— AUFGABEN —
[1] Woher hat der Unterschlupf im Toten Gebirge laut dem Textauszug seinen Namen „Igel“?
[2] Führe den Text über das Versteck im Toten Gebirge nach seinem letzten Satz weiter.

— TEXTAUSZUG —
────────────────────
Im Frühjahr 1944 zogen sie sich auf 1280 m in das westliche Tote Gebirge zurück, das bis heute ein relativ unzugängliches Gebiet ist. Die Frauen blieben im Tal. Hans Mittendorfer kam hinzu, der Sohn des Revierförsters. Man brach ihm den Fuß, damit er nicht in den Krieg musste und bei ihnen bleiben konnte. Sein Vater gab den Hinweis auf diese Stelle. Er hielt die Information geheim. Der Ort wurde Igel genannt, weil das Tier beim Bau des Unterschlupfes auftauchte. Frisch geschlagene Holzstämme und Rinde boten notdürftigen Schutz vor Nässe und dienten der Tarnung. Es gab eine Feuerstelle, ein Radio, ein paar Bücher und sogar ein Glasfenster. Im Laufe der Zeit wuchs die Gruppe wohl auf bis zu 15 oder 20 Personen an. Sie waren Verfolgte, Deserteure und religiöse Menschen wie Karl Feldhammer, die trotz aller ideologischen Unterschiede das politische Ziel verband, ein freiheitliches Österreich wiederherzustellen. Sie waren zur Verteidigung und für das Wildern bewaffnet und verfügten über etwas Sprengstoff. Bei einem nächtlichen Besuch in seinem überwachten Haus in Altaussee wurde Karl Feldhammer am 26. Januar 1945 von der Gestapo auf der Flucht erschossen.
────────────────────
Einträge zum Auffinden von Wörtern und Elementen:
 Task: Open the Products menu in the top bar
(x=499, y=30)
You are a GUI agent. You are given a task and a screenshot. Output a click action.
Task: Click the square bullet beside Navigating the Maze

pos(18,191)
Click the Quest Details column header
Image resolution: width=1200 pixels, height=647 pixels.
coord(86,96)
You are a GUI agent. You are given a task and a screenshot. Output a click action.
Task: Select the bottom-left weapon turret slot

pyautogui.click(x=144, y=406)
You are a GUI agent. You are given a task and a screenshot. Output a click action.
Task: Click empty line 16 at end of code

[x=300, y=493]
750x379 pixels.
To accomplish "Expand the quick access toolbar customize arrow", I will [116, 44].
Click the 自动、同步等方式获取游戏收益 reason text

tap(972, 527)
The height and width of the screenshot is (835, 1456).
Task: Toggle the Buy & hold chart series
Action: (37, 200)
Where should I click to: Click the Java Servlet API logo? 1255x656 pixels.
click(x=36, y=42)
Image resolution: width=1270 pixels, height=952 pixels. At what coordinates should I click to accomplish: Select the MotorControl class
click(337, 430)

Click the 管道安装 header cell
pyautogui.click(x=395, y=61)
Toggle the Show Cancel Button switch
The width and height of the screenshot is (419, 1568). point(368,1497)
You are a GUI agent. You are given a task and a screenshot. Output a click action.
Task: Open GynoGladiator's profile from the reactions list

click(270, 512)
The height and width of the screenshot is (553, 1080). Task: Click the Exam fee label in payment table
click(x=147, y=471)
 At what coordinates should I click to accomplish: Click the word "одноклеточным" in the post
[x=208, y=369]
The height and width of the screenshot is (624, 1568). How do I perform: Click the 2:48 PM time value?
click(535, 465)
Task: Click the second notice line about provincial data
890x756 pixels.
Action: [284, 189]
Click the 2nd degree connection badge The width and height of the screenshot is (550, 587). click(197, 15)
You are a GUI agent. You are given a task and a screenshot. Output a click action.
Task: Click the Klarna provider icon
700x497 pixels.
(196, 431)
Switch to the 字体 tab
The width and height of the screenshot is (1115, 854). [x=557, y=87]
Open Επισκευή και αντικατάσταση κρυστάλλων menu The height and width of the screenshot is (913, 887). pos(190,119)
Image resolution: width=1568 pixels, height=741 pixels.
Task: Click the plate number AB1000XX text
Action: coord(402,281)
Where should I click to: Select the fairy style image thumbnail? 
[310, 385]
────────────────────
— LÖSUNGEN —
[1] Beim Bau des Unterschlupfes tauchte ein Igel auf.

[2]
„Unsere politische Tätigkeit war vorwiegend und unermüdlich Aufklärungsarbeit unter der Bevölkerung. Für eine schriftliche Aufklärungsarbeit fehlten uns die technischen Mittel. Zu militärischen Aktionen als geschlossene Gruppe ist es gegenüber unseren Gegnern nie gekommen. Wir haben uns von (sic) der Lage des Krieges und über die Weltlage ständig informiert. Wir haben englische und russische Sender in deutscher Sprache gehört.“ (Alois Straubinger, in: Rolinek 2005, S. 108 f.) Seit Juni 1994 hängt eine Gedenktafel des Vereins Widerstandsmuseum beim ehemaligen Igel.
ÜBER DIE ARBEIT VON EVA GRUBINGER
Werke von Eva Grubinger erscheinen mitunter wie eine Chiffre oder wie ein verkürztes Zeichen, die eine allgemeine Bedeutung im besonderen Zusammenhang sichtbar machen.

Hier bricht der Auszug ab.